Selected text:
───
Stop Ebola campaign |
A UK military health worker in
Sierra Leone has tested positive for the Ebola virus, Public Health England
(PHE) has confirmed. The health service said medics in
Sierra Leone were ensuring the worker was receiving appropriate care. A
decision about whether to evacuate the medic to the UK has not yet been made.
According to Sky News, a second
military health worker is being tested for the disease, but initial tests have
come back negative.
Public Health England said an
investigation into how the worker contracted the virus is currently under way.
They are believed to have fallen ill at the Kerry Town Crisis Centre, built
last year by the British Army and funded by the UK government.
“Any
individuals identified as having had close contact will be assessed and a
clinical decision made regarding bringing them to the UK,” the organization said.
“The
UK has robust, well-developed and well-tested systems for managing Ebola and
the overall risk to the public in the UK continues to be very low.”
The individual, who has yet to be
named, is the second British citizen to be infected with the disease in 2015
after nurse Pauline Cafferkey was diagnosed with Ebola upon her return from
Sierra Leone in January.
───
(Source data)
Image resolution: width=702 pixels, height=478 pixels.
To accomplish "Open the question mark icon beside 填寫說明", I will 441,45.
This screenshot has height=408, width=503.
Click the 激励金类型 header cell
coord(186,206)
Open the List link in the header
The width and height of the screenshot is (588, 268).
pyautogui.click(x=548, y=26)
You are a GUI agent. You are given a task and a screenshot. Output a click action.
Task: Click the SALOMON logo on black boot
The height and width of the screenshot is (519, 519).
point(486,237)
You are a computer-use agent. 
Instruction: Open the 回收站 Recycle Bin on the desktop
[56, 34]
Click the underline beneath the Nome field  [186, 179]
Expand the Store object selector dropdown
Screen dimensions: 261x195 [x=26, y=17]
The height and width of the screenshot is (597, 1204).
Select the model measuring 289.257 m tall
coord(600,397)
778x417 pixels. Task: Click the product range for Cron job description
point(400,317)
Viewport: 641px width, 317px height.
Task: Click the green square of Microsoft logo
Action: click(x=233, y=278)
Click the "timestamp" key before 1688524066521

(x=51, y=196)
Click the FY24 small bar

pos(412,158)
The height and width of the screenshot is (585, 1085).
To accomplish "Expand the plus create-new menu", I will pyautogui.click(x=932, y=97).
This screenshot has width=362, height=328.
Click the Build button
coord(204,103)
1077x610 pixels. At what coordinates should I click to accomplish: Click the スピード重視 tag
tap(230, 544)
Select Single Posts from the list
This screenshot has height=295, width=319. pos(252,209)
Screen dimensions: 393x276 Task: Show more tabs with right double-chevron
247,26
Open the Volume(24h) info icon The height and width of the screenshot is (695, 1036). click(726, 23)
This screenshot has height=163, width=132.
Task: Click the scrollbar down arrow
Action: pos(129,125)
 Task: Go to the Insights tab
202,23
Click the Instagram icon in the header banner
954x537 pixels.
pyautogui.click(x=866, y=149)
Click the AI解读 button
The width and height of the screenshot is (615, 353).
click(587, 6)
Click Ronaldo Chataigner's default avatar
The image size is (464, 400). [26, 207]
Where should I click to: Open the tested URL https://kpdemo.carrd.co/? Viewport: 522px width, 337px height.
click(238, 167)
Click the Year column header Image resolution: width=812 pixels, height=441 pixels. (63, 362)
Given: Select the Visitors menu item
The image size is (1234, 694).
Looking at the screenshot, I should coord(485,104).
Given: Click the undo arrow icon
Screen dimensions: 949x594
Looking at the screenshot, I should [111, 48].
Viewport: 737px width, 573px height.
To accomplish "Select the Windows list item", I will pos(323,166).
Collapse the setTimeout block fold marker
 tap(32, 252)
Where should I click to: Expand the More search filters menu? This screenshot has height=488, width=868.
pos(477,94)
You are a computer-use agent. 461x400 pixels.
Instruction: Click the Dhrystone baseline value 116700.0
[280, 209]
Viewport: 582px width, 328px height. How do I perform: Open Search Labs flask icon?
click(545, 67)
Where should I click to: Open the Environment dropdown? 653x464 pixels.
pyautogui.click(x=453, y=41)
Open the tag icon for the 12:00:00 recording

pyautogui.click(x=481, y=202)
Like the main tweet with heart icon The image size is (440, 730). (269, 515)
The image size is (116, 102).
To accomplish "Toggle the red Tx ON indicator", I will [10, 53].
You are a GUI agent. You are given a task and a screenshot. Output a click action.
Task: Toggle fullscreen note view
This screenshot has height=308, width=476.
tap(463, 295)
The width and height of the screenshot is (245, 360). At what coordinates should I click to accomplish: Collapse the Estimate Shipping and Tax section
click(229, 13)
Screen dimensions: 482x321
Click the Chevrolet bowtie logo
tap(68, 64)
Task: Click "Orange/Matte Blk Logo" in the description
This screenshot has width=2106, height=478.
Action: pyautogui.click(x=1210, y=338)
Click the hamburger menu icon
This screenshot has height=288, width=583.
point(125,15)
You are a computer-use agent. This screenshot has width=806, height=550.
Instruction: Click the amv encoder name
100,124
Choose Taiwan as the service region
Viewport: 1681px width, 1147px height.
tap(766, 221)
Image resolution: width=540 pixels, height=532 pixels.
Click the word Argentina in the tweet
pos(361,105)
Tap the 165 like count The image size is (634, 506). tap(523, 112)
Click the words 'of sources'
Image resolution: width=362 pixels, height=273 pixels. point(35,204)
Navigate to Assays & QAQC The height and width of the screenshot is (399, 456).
───
Set of tasks:
1. Write out the passage of the Ebola report that opens with the words containing "Public Health England said" and closes with "Leone in January.", keeping every word unchanged.
2. Please extend the Ebola report, picking up after its last sentence.
The items stand apart from the Ebola report.

Answers given:
1.
Public Health England said an
investigation into how the worker contracted the virus is currently under way.
They are believed to have fallen ill at the Kerry Town Crisis Centre, built
last year by the British Army and funded by the UK government.
“Any
individuals identified as having had close contact will be assessed and a
clinical decision made regarding bringing them to the UK,” the organization said.
“The
UK has robust, well-developed and well-tested systems for managing Ebola and
the overall risk to the public in the UK continues to be very low.”
The individual, who has yet to be
named, is the second British citizen to be infected with the disease in 2015
after nurse Pauline Cafferkey was diagnosed with Ebola upon her return from
Sierra Leone in January.

2.
Another British man, Will Pooley,
contracted the virus in 2014 and was successfully treated in the UK.
The military health worker is the
third foreign medic to be infected in Sierra Leone. In November last year, a
Cuban doctor was flown to Geneva for treatment and survived.
Since the beginning of the
outbreak, more than 600 health workers have become infected in the three worst
affected countries. Some 300 have died as a result, the majority being West
African.
More than 9,500 people have died
as a result of the outbreak.
The news comes as another patient
was tested for the disease in a Welsh hospital on Tuesday after falling ill.
The individual, believed to be
from Barry, Cardiff, was later found to have tested negative.